Direction: Rescale the items below by writing out every line of them again in full, with each coordinate in the answers multiplied by 2.15 and rounded to a whole number (halves round up). Change no other numbers, and leave the pictures out.

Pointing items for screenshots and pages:
▼

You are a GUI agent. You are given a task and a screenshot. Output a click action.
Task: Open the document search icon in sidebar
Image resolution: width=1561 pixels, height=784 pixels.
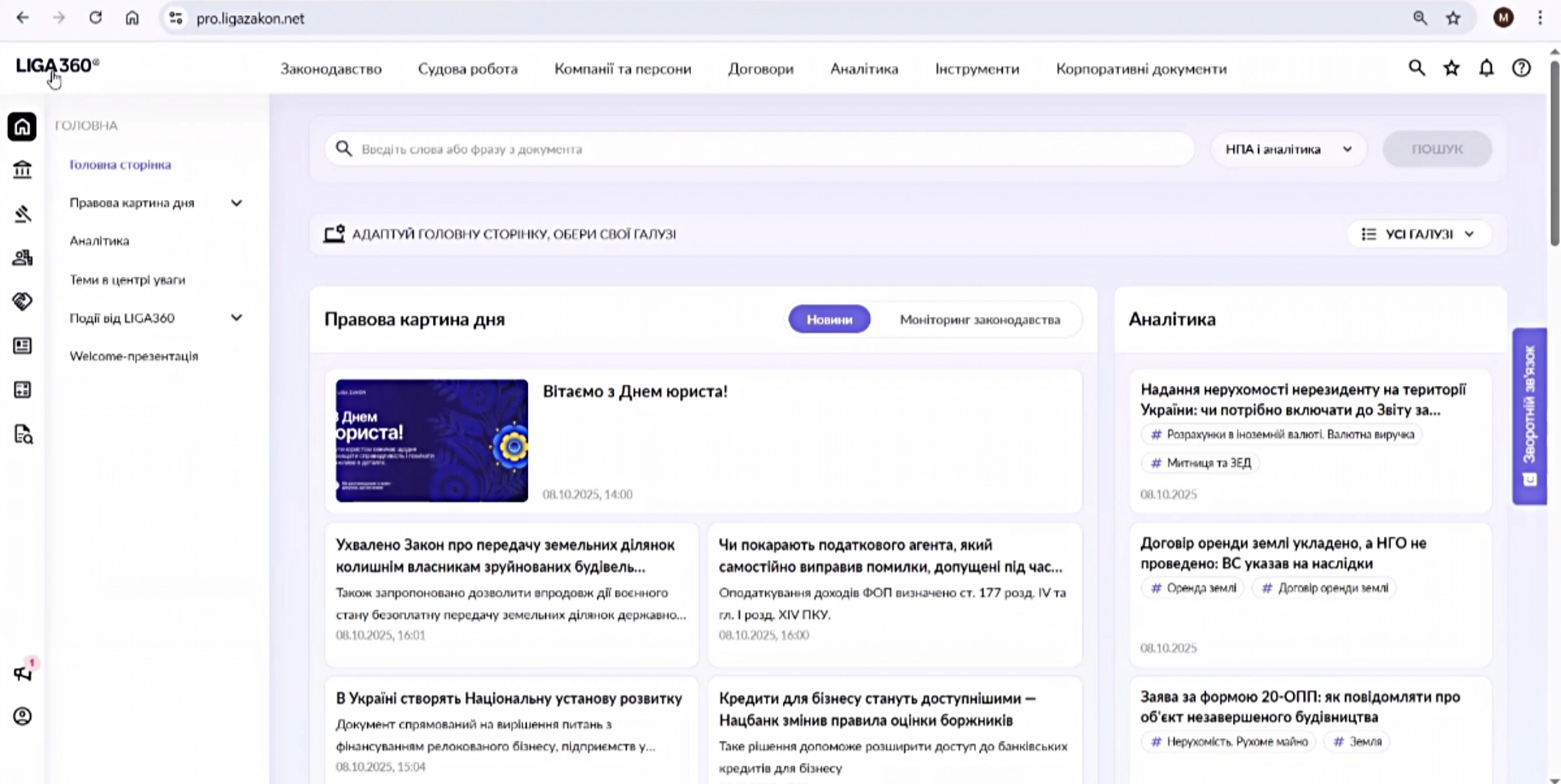23,434
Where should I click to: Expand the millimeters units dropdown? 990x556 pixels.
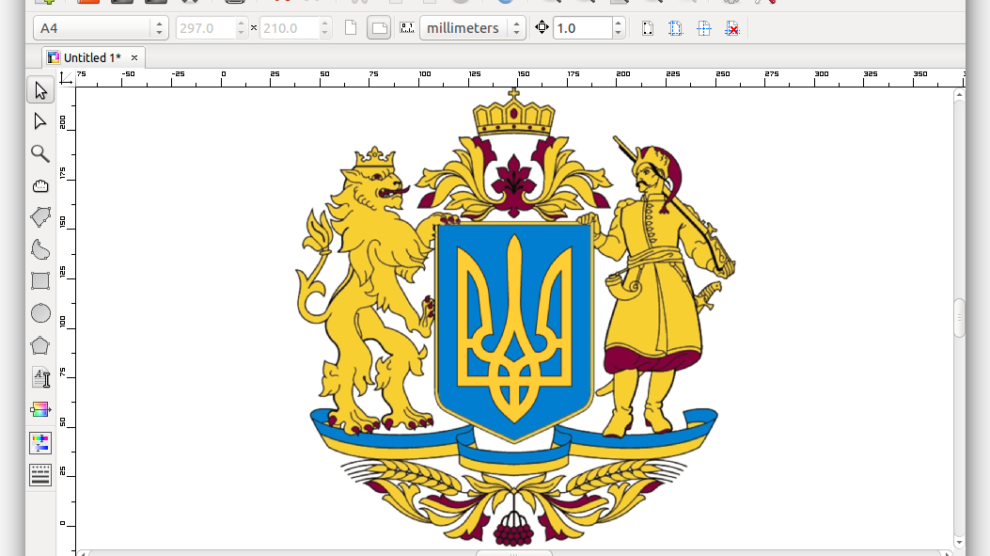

▲

Answer for this exercise:
You are a GUI agent. You are given a task and a screenshot. Output a click action.
Task: Open the document search icon in sidebar
Image resolution: width=1561 pixels, height=784 pixels.
49,933
Where should I click to: Expand the millimeters units dropdown? 990x556 pixels.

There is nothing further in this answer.